2006-present

The bulk of my academic and industry activity is focused on computer vision. Below are some questions that I am addressing. Of course, different data, different contexts.

What this image represents?

What this image represents? Is it a hot-dog? Or a dog?

If you have this kind of questions, you will want to learn more about Image Classification. Deep learning models excel at image classification tasks, automatically labeling images into predefined categories. This finds applications in early stages of complex data pipelines. While being one of the first tasks where deep learning outperformed classical computer vision, the expectations are high, they need to run close to 99.9%.

Image classification will label each image with exactly one tag. Dog, or Hotdog! What if we have a cat in the input?

You can play, too! Fire up your favorite toolbox and start learning: 

Have a real dataset? Let’s talk! Don’t worry about the labels, we will sort them out, somehow!

I like this shirt! Do you have a slightly different pattern?

Visual representations in computer vision solve a myriad of use cases across diverse domains, fundamentally transforming how we interact with and interpret data. Thus, visual representations serve as invaluable tools for data interpretation, actionable insights, and ultimately, solving complex real-world problems.

One of the simplest problems visual representations can solve, is searching visually similar images.

Below is such an example: We need to replace this green dress. Searching online stores is tiring. What if, we can get one glance at all other products that looks like it?

Few matrix multiplications later, we have an answer!
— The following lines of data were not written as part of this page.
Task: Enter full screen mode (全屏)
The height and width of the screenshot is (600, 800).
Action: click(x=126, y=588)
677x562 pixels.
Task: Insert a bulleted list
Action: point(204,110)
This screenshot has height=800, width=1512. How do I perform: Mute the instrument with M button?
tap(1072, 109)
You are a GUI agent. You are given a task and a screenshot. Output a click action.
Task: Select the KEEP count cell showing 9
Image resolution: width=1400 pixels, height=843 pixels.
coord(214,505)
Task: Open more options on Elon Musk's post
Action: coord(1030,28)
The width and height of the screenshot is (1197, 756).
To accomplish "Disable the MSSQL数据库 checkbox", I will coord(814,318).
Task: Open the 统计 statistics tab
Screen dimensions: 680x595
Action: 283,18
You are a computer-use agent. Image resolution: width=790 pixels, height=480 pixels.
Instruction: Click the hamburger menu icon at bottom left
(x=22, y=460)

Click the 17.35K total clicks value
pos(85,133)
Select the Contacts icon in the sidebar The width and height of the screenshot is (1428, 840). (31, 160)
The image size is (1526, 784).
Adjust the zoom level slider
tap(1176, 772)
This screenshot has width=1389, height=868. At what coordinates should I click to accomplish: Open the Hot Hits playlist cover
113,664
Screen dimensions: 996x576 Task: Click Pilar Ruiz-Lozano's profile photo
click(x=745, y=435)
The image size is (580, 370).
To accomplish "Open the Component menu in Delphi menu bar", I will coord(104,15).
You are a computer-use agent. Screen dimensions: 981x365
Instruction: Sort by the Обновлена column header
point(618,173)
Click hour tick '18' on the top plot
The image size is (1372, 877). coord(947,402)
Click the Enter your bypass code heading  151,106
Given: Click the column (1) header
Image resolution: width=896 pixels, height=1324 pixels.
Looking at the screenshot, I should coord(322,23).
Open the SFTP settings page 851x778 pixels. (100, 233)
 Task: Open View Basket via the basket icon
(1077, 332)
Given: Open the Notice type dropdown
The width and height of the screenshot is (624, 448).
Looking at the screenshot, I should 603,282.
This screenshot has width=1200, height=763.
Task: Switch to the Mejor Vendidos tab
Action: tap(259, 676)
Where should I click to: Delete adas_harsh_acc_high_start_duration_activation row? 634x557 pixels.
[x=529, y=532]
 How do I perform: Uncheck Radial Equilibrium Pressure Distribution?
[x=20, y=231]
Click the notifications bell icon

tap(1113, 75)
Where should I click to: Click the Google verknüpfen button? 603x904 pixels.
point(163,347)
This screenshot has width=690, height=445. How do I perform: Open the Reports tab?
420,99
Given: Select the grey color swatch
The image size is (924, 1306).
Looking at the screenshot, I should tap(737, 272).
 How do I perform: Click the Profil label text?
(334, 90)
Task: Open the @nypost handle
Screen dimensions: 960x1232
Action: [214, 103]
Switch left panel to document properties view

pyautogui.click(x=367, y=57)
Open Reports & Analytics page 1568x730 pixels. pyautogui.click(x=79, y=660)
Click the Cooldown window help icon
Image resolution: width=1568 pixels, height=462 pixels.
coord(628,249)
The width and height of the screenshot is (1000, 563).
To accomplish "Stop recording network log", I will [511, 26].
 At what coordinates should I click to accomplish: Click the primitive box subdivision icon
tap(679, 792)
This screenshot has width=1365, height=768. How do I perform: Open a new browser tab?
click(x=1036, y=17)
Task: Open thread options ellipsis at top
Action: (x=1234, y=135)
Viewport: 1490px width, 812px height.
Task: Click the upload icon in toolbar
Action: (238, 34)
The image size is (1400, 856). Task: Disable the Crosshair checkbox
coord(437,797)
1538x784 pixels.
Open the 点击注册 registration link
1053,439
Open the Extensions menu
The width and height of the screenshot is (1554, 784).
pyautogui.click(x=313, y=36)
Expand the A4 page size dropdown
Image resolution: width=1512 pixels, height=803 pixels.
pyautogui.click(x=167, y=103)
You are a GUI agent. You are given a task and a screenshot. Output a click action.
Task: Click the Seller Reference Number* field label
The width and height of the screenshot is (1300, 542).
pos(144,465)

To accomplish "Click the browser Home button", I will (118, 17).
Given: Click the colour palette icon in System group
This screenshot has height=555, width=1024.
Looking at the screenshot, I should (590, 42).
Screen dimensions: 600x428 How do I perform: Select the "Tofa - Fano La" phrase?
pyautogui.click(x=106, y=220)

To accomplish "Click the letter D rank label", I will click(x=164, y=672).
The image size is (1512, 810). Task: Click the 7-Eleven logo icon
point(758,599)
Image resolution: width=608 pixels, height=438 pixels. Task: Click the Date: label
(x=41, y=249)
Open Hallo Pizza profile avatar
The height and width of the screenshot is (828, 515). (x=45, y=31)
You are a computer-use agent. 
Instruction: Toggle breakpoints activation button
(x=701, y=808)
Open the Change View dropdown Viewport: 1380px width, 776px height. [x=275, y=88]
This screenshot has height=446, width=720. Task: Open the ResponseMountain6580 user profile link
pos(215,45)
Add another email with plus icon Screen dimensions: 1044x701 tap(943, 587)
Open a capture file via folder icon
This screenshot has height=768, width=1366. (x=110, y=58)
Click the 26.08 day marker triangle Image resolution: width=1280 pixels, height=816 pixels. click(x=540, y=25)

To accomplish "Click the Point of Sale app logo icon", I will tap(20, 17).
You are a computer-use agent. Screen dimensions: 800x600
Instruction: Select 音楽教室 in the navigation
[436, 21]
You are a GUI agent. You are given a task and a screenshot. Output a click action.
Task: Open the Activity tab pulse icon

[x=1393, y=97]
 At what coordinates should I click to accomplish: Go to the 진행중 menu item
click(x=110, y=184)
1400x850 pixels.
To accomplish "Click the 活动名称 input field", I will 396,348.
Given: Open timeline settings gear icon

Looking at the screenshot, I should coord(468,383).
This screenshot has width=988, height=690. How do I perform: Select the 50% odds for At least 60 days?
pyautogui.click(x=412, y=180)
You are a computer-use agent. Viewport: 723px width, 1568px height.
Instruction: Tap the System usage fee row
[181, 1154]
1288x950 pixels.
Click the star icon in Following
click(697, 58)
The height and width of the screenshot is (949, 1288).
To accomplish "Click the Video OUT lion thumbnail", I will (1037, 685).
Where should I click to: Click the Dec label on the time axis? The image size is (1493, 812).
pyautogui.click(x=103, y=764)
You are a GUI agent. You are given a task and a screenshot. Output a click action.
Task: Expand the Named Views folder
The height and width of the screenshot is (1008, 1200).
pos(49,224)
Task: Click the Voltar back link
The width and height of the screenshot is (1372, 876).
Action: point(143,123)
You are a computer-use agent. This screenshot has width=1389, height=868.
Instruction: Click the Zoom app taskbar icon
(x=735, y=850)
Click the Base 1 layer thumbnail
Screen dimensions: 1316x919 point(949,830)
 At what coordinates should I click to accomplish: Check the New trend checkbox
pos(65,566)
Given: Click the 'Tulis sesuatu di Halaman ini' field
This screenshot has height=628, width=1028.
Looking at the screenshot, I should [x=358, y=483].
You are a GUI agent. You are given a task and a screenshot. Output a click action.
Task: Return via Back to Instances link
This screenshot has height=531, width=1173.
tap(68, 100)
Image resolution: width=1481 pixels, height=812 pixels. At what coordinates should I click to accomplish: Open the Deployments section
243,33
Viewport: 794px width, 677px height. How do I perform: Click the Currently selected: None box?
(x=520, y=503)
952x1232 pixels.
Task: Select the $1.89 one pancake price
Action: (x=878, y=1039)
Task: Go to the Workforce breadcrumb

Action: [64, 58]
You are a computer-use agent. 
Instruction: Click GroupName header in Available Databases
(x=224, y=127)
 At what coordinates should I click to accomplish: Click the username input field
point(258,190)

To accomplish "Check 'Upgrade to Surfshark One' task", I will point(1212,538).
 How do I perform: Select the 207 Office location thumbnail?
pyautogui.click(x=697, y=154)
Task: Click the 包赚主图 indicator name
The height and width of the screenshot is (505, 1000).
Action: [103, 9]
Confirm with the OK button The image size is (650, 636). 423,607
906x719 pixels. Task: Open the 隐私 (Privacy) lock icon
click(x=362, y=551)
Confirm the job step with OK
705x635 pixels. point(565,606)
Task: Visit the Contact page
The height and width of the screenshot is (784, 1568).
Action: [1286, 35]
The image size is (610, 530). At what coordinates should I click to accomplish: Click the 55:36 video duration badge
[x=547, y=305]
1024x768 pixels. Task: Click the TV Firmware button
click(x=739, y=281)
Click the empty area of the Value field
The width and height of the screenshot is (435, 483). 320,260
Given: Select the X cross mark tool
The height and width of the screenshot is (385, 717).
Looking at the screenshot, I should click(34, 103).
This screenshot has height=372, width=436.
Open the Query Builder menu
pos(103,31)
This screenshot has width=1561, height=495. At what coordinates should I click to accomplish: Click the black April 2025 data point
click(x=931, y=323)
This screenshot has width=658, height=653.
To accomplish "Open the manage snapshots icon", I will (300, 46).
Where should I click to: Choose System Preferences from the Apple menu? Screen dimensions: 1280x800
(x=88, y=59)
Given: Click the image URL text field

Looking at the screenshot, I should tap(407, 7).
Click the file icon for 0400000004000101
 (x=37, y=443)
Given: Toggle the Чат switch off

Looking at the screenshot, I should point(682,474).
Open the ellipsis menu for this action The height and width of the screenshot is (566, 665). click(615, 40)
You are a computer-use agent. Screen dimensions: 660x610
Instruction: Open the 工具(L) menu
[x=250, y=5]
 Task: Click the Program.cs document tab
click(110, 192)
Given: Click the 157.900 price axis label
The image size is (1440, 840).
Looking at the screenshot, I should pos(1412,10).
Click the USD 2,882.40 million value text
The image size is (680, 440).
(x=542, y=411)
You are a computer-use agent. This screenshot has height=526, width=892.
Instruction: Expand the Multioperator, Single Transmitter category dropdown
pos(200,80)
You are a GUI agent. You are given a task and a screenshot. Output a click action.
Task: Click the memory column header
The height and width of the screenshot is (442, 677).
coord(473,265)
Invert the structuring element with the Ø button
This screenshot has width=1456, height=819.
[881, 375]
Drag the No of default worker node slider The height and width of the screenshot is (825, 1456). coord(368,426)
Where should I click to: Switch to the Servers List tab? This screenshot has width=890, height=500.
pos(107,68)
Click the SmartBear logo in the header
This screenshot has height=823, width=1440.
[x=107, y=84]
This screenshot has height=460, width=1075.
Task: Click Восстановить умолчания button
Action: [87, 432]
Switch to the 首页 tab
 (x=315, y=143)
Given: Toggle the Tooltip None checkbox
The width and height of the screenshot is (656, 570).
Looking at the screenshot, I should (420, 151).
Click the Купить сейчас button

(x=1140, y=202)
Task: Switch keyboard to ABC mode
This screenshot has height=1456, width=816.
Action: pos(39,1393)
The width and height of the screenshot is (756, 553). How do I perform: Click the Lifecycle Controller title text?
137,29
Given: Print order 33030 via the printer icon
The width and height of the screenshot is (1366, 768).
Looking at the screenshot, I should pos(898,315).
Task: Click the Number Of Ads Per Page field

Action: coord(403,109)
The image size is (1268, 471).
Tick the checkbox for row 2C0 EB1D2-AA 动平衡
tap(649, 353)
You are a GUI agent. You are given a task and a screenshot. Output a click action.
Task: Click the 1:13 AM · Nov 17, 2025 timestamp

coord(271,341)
Of course, this is a synthetic example taken from Clothing dataset. To learn how to get visual representations for your data, the nice people at lightly.ai put up a nice tutorial.

Ping me anytime for help!

What can I find in this image? Where?

You will want to learn more about Object Detection. Deep learning enables accurate real-time object detection, with applications spanning from surveillance and security (intruder identification) to self-driving cars (recognizing pedestrians, other vehicles, and obstacles). Depending on how many details you want to know about the object, the ML can answer with:

  • Bounding boxes
  • Contours of the regions (eg people, sky, trees)
  • Contours of each individual sample (each person, each tree, each balloon in a photo)
  • Joints for persons (keypoints)
  • All of the above!

Check the images below for a sample.

A small dataset and a good learning ground is Matteport’s Balloons dataset.

Faces, faces everywhere!

There is one special kind of “object” that got a lot of attention. That is, the human face!

Of course, the clip above is a joke! Made by Boris Babenko, it anecdotally shows where face detection should be! Unfortunately the reality still has to catch up!

Some applications require matching the face in the image with an actual person stored in some database. Face recognition is the name of the task.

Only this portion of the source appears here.